Photo by Michał Jakubowski on Unsplash

Your monitoring plan can be split into three major parts:

1- Observability Observability enables us to collect all logs and events and behaviors of the servers.

2- Monitoring provides feedback from production and delivers information about an application’s performance and usage patterns, such as :

  • Tells you whether the system works
  • A collection of metrics and logs about a system
  • Failure-centric
  • Is “the how” / Something you do

3- Observability

  • Lets you ask why it’s not working
  • The dissemination of information from that system
  • Understands system behavior regardless of an outage
  • Is “the goal” / Something you have
  • You make yourself observable

Observability vs Monitoring? clear the confusion


Let’s make our hands dirty

Let’s make the CrashPlan for monitoring a company called ‘test’

Imagine that we have a running website, that has multiple services, each service is hosted with a different subdomain.

The complete schema for the company is the following:

To achieve perfect monitoring, we need to list down all the dependencies:

the store and service.test.com and the landing page and the mobile apps depend on the API.service.com (4 dependencies)

The API.service.com depends on the 3rd Party API.

So, It means that we have 2 important crash points, or specifically we call it Single Point of Failure.

Unfortunately, we cannot change the structure of the company, but we need to provide good monitoring and alerting in order to increase the availability percentage of the service.


— Monitoring with Monit:

Monit is a utility for managing and monitoring processes, programs, files, directories, and filesystems on a Unix system.

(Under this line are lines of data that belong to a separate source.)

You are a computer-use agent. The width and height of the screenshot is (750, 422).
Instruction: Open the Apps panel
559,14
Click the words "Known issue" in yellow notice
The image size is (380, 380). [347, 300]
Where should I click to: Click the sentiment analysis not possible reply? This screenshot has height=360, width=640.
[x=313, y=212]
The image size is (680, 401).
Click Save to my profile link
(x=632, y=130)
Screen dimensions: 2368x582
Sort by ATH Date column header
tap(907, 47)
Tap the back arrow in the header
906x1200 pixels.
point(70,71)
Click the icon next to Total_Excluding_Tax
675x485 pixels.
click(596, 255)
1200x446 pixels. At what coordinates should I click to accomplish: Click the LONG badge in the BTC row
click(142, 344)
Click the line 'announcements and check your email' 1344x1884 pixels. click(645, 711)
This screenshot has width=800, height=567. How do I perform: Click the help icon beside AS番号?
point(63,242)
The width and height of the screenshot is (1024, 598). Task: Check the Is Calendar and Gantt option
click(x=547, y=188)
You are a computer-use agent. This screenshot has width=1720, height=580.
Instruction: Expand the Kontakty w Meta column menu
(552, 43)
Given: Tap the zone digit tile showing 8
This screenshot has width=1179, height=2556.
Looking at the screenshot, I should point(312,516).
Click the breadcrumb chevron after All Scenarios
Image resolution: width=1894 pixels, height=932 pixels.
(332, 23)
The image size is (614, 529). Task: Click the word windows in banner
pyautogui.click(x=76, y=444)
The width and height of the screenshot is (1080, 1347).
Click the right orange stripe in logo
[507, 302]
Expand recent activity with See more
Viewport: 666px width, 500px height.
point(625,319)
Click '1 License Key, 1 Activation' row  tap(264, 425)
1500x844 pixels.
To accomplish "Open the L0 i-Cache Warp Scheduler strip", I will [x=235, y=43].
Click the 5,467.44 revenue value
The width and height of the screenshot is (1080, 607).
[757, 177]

Monit is running in daemon mode, it is configured by cycles which is a polling interval in seconds.

In our example, we are defining 1 cycle = 5 seconds

A few Monit Rules, that can be very helpful:

  • Loadavg (15min) > vCPU x for 12 cycles
  • CPU usage > 90% for 12 cycles
  • Memory usage > 75% for 12 cycles
  • Uptime > 90 days
  • Disk usage > 80%
  • Disk usage > 90%
  • DB Service should be UP for 1 cycles
  • SSH Service should be UP (Port 22) for 6 cycles
  • Monitor Login page by simulating HTTP Requests to the API (and Expect a status code of 200 or raise an alert)
  • Monitor reachability of all critical endpoints monitor the page speed load
  • Monitor the SSL Validity should be treated for 2 weeks, which gives you some time to breathe and plan for an SSL upgrade.
  • Monitor the Latency between different components running.
  • Monitor all the external and 3rd Party endpoints

Once an alert is detected, a trigger should be fired to inform the Ops team :

Rules triggers

  • The alert should be recorded for reference on Alerta Dashboard with the correspondent severity level.
  • A slack notification should be sent to a Slack Channel/ Discord/ email. etc

Please find the complete documentation of Monit here: https://mmonit.com/monit/documentation/monit.html

Monit Dashboard that should be deployed on every server
Alerts Dashboard on alerta GUI

Please find the complete documentation of Alerta here:
https://docs.alerta.io/en/latest/


— Monitoring performance Elastic APM :

An APM is required to install it on the API and the shop and the other service to monitor, detect, and diagnose complex application performance issues to maintain an expected level of service

  • Provide visibility
  • Identify root causes
  • Maintain service levels
  • Scale with growth

Elastic APM is available for most of the languages :

— Server Metrics with TICK Stack :

We use telegraf to have a minimal memory footprint of the hardware metrics for upcoming debugging.

We use influx DB, a time series DB to store all the real-time metrics,

We use Grafana to visualize all the data and create wonderful Dashboards

Example of a Dashboard in Grafana

Full documentation for telegraf : https://www.influxdata.com/time-series-platform/telegraf/

Full documentation for influxDB:
https://docs.influxdata.com/influxdb/v2.0/


— Error reporting with Sentry:

Sentry is cross-platform application monitoring, with a focus on error reporting.

Where you can track errors on the running apps of your production and resolve by pushing new releases as soon as they happen.

Sentry Dashboard of Production errors.

I highly recommend deploying the self-hosted version of sentry because it’s free and easy to deploy.

Full documentation: https://develop.sentry.dev/self-hosted/

I hope that I came across all the pain points of monitoring, alerting, and Observability.